La commémoration du quatrième anniversaire de la disparition forcée de M. Saleh est l’occasion pour le gouvernement français de dresser un bilan de ses actions suite à la résolution parlementaire de mars 2010. Demandons à la présidence de la République française et aux ministères de la Défense et des Affaires étrangères de déclassifier tous les documents relatifs aux événements de février 2008 qui pourraient permettre à la famille de M. Saleh d’obtenir toute la vérité sur son sort.
Agir
Après avoir signé cette lettre, il vous suffit de la renvoyer à l’adresse indiquée
Vous souhaitez intervenir en faveur de M. Ibni Oumar Mahamat Saleh
Écrivez au président de la République française Par courrier : ne pas affranchir -Fax : 01.47.42.24.65
Adressez une copie de votre lettre au ministre français des Affaires étrangères et européennes 37, quai d’Orsay – 75351 Paris Cedex 07 – Fax : 01.47.05.27.39
Télécharger la lettre
M. Nicolas SARKOZY
Président de la République
Palais de l’Élysée
55 rue du Faubourg Saint-Honoré
75008 Paris
Monsieur le Président,
Membre de l’ACAT-France, je tiens à exprimer ma consternation à propos de l’absence d’avancée dans la procédure judiciaire tchadienne concernant la disparition de l’opposant Ibni Oumar Mahamat Saleh, quatre ans après son enlèvement par des éléments de l’Armée nationale tchadienne (ANT).
En mars 2010, l’Assemblée nationale française votait à l’unanimité une résolution demandant au gouvernement français de faire pression sur les autorités tchadiennes afin que toute la lumière soit faite sur la disparition de M. Saleh. En juillet 2011, le sénateur Jean-Pierre Sueur appelait le ministère de la Défense à déclassifier les documents diplomatiques liés à la disparition de M. Saleh.
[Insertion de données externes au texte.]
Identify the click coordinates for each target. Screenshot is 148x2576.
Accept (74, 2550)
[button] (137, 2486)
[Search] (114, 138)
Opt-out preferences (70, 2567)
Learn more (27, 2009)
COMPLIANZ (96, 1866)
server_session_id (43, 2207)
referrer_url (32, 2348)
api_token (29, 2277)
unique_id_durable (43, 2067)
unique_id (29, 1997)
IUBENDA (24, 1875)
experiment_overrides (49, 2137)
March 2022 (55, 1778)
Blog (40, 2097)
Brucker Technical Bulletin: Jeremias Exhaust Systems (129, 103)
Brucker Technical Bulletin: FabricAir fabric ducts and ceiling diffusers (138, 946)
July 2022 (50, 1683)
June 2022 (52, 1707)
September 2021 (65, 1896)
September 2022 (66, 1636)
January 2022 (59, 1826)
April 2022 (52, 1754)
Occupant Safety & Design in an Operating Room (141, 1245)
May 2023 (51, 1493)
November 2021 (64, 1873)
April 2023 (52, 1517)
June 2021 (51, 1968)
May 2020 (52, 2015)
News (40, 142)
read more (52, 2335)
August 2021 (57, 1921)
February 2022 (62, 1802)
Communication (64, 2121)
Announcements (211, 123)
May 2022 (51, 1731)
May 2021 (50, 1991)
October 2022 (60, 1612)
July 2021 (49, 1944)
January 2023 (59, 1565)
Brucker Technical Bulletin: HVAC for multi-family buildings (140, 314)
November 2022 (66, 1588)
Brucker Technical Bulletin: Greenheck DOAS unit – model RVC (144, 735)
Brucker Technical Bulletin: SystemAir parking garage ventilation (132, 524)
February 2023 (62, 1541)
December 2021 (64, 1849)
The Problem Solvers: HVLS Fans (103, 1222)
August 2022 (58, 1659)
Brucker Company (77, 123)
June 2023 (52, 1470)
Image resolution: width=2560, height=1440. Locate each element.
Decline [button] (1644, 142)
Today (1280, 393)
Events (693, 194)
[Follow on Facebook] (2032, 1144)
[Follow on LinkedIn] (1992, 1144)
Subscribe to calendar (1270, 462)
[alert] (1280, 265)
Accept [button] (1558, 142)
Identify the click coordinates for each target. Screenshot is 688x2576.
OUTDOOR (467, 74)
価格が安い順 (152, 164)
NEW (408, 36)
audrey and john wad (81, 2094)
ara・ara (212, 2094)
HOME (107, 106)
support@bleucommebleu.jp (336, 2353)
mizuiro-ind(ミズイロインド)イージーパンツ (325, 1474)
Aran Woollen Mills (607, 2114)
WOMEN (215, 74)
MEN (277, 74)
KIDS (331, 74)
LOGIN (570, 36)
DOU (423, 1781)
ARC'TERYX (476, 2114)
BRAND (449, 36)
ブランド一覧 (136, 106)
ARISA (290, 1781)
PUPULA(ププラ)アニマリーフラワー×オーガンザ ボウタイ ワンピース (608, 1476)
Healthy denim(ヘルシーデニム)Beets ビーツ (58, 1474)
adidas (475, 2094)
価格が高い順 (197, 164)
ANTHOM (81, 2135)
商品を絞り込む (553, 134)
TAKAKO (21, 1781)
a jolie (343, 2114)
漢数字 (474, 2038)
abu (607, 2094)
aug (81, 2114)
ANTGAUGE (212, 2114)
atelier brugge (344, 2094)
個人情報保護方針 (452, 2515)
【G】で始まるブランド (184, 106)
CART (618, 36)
En décembre 2011, le sénateur Gaëtan Gorce déposait une question écrite au ministère des Affaires étrangères pour être informé du suivi de l’enquête par les autorités françaises.
Quatre ans après l’enlèvement de M. Saleh, aucune personne n’a été traduite en justice.
Pour aider la famille de M. Saleh à obtenir la vérité sur son sort et que justice lui soit rendue, il est aujourd’hui de la responsabilité du gouvernement français de dresser un bilan de ses actions suite à la résolution parlementaire de mars 2010.
Il est également temps, pour la présidence de la République et les ministères de la Défense et des Affaires étrangères, de déclassifier tous les documents, y compris les secrets-défense, relatifs aux événements de février 2008. Ces documents pourraient en effet permettre à la famille de M. Saleh d’obtenir des informations complémentaires susceptibles de relancer la procédure judiciaire.

Signez l’appel urgent !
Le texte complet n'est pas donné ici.